- **Brief 1**: Extract the passage of the drug recall post between "sometimes fail to" and "post on outsourcing.)", inclusive.
- **Brief 2**: According to the drug recall post, what would the Drug and Safety Accountability Act of 2010 require? List each requirement.
- **Brief 3**: Proceed with the post on drug recalls and the Drug and Safety Accountability Act, picking up after its final sentence.

- **Text**:

========================================================================

Photo by Fillmore Photography via Flickr

Photo by Fillmore Photography via Flickr

Today CNNMoney reports that drug recalls quadrupled from 426 in 2008 to a record 1,742 in 2009.  The recalls have been attributed to “manufacturing lapses” in raw material quality, labeling and packaging, and contamination.  Generic and over-the-counter drugs have been affected the most.  CNNMoney notes that the race to put generic products on the market and the pressure to cut costs have caused drug companies to

sometimes fail to spend enough time learning how best to make the drug….  And since generic and over the counter drugs aren’t as lucrative for drugmakers as prescription drugs, companies may not be investing enough resources to make high-quality, safe products.

One such cost-cutting measure involves outsourcing production to foreign manufacturing sites and this measure seems to have received the most attention.  (Check out fellow blogger Jae W. Joo’s post on outsourcing.)

Earlier this month, Senator Michael Bennet (D-Colorado) introduced the Drug and Safety Accountability Act of 2010 which seeks to ensure the safety and efficacy of drugs sold in America, regardless of their manufacturing location.  The bill would require, among other things, that:

  • manufacturers have quality management plans which the FDA can inspect;
  • manufacturers maintain supply chain documentation;
  • the Secretary of Health and Human Services track facilities manufacturing drugs or active ingredients for the American market; and
  • the FDA be given more power to ensure drug safety, including the authority to enact mandatory recalls for batches of drugs that pose risks and to assess civil penalties for violations of the Federal Food, Drug, and Cosmetic Act.

Click here for more details about the bill and here for Sen. Bennet’s own promotion of it.  Sen. Bennet has lamented how:

[f]or too long, the FDA has lacked the proper authority to adequately safeguard our drug supply.  Americans need to be able to trust that the drugs in their medicine cabinets are safe, no matter where they’re made.

A father of three, Sen. Bennet has said that the recent McNeil recall of over-the-counter children’s medicine spurred him into action.

Pharmaceutical Research and Manufacturers of America (PhRMA) Senior Vice President Ken Johnson has issued a statement in response to the bill, saying that:

[t]he lifeline of America’s biopharmaceutical research companies is the safety and integrity of the products they develop.  Brand-name pharmaceutical companies make tremendous investments in quality control systems and take extensive measures to help protect patient safety and to help prevent adulterated ingredients from entering into America’s prescription drug supply.

In addition, drug manufacturing for the U.S. market — regardless of where it occurs — is regulated under Good Manufacturing Practices (GMP) by the Food and Drug Administration (FDA).  These GMP requirements help to assure the safety, quality and purity of drug ingredients that are used in the U.S. prescription drug supply.

========================================================================

- **Dataset content**:
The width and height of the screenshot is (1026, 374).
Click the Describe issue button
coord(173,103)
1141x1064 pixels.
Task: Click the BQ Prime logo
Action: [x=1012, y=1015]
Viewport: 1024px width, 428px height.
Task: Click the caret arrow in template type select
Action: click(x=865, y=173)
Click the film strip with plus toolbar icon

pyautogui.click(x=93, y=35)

========================================================================

- **Exercise result 1**:
sometimes fail to spend enough time learning how best to make the drug….  And since generic and over the counter drugs aren’t as lucrative for drugmakers as prescription drugs, companies may not be investing enough resources to make high-quality, safe products.

One such cost-cutting measure involves outsourcing production to foreign manufacturing sites and this measure seems to have received the most attention.  (Check out fellow blogger Jae W. Joo’s post on outsourcing.)

- **Exercise result 2**:
- Manufacturers have quality management plans that the FDA can inspect.
- Manufacturers maintain supply chain documentation.
- The Secretary of Health and Human Services tracks facilities manufacturing drugs or active ingredients for the American market.
- The FDA is given more power to ensure drug safety, including the authority to enact mandatory recalls for batches of drugs that pose risks and to assess civil penalties for violations of the Federal Food, Drug, and Cosmetic Act.

- **Exercise result 3**:
The U.S. regulatory system for prescription drugs is the toughest and safest in the world….

Okay.  But other people here don’t think so.  (Click here to read a good opinion by Dr. Lynn Parry, Chair of the Colorado Prescription Project, on why this bill should pass.)

According to a recent Pew Prescription Project poll, less than 10% of Americans feel confident about medications manufactured in India and China.  89% of Americans support Congressional action to introduce new drug safety measures.  How many of those people realize that approximately 80% of the materials used to make or package drugs sold in America comes from foreign sources?  I didn’t, but then, is such high a percentage really that surprising?

Reading through the CNNMoney report, I was reminded a little of a scene from a seventh season episode of Friends:

Phoebe: It’s amazing! My headache is completely gone! What are those pills called?
Monica: Hexadrin.
Phoebe: Oh, I love you, Hexadrin!  Oh look!  It comes with a story!
Monica: No, Phoebe, those are, like, the side effects and stuff.
Phoebe: Say what?
Monica: You know, the possible side effects.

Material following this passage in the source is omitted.